# Material for the task start

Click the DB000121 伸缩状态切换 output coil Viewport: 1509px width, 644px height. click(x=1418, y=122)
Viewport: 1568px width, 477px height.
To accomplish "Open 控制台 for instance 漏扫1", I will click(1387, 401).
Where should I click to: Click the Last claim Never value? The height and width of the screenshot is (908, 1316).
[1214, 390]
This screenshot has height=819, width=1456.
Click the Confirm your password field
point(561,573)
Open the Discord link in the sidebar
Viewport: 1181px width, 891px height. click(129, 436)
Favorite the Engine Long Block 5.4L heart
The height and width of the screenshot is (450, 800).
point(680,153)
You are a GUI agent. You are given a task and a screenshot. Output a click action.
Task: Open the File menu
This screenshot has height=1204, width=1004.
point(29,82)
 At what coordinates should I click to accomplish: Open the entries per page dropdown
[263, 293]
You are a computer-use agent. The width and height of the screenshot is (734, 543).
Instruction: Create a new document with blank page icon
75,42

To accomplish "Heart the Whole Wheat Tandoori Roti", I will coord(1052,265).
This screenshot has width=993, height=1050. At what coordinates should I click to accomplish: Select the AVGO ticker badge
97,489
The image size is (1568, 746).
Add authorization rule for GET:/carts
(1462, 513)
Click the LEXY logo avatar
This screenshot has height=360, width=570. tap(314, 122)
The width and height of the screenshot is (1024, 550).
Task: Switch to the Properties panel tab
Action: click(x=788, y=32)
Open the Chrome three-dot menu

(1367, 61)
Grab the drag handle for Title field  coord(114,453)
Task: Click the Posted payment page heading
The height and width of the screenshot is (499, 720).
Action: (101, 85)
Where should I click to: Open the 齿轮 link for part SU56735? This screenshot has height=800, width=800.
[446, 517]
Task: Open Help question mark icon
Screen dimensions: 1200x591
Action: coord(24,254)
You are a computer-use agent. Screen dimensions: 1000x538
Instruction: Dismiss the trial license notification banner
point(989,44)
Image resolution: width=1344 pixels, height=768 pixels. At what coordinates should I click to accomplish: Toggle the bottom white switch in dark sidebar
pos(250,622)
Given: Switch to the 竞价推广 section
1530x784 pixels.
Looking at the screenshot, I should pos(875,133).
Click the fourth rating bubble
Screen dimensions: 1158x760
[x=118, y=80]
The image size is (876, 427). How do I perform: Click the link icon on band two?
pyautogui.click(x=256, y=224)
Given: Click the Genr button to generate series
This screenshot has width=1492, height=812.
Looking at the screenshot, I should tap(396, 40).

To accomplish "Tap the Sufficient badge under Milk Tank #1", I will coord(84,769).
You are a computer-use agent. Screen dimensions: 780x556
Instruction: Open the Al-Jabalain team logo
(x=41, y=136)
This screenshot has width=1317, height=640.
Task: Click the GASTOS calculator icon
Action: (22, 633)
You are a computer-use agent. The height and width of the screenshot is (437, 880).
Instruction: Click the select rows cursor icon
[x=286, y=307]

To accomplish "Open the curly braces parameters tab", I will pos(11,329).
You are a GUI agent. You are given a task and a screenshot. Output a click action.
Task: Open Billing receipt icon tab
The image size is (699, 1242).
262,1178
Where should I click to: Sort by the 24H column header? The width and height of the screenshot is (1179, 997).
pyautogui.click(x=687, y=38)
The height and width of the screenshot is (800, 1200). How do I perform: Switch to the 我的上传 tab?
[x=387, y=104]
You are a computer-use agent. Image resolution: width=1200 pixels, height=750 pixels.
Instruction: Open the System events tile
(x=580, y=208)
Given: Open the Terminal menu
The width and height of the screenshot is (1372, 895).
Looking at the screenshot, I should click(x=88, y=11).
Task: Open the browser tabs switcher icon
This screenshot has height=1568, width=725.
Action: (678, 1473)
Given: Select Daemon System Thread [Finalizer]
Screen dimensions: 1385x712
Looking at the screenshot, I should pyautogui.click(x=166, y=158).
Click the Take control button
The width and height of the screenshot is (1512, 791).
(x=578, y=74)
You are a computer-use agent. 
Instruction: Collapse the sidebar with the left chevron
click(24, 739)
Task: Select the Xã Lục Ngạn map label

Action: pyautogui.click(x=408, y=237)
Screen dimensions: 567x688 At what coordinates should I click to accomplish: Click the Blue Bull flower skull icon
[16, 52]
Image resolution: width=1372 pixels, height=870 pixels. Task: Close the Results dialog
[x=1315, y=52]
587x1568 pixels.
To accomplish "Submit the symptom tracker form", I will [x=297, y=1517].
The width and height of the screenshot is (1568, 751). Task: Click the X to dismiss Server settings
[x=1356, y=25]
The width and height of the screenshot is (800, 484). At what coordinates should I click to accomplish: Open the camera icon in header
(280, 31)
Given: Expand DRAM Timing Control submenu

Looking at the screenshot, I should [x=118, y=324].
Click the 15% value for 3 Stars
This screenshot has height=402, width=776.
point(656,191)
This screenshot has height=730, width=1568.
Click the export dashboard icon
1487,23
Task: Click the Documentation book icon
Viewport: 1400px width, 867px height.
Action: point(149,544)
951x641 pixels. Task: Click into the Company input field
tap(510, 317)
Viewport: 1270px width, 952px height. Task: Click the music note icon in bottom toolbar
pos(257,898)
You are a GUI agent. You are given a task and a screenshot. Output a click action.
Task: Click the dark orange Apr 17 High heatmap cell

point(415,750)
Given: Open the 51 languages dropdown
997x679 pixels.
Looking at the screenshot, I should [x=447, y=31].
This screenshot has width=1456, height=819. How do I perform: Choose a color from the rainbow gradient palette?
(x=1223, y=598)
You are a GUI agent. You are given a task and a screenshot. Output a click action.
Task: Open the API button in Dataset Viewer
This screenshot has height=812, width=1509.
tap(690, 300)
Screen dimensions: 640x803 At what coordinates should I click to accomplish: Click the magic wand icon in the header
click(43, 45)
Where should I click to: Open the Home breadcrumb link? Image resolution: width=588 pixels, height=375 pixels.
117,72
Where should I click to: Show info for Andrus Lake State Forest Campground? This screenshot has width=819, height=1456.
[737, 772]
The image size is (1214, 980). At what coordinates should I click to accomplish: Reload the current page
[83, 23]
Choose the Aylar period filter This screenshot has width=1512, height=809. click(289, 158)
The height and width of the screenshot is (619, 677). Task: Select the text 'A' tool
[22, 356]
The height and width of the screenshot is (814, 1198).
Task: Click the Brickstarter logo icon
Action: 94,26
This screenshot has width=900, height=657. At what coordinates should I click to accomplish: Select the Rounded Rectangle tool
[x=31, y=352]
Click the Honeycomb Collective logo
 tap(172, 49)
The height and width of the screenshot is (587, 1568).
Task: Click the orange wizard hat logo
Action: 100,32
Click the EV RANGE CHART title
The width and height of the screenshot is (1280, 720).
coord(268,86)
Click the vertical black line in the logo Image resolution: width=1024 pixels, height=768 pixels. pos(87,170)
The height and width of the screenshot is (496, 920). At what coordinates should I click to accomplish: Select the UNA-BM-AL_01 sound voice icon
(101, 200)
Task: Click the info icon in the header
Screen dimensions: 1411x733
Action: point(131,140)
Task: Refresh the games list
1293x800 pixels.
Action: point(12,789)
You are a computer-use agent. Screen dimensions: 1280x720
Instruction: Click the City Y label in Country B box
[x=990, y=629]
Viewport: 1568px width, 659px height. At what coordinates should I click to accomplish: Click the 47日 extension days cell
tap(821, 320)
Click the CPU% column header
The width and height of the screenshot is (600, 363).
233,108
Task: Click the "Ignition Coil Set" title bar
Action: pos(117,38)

# Material for the task end

**Exercise aim**
Repeat the rows starting with the line containing "Click the CPU% column header" and going on through the final row, with both ends included.

**Answer to the problem**
Click the CPU% column header
The width and height of the screenshot is (600, 363).
233,108
Task: Click the "Ignition Coil Set" title bar
Action: pos(117,38)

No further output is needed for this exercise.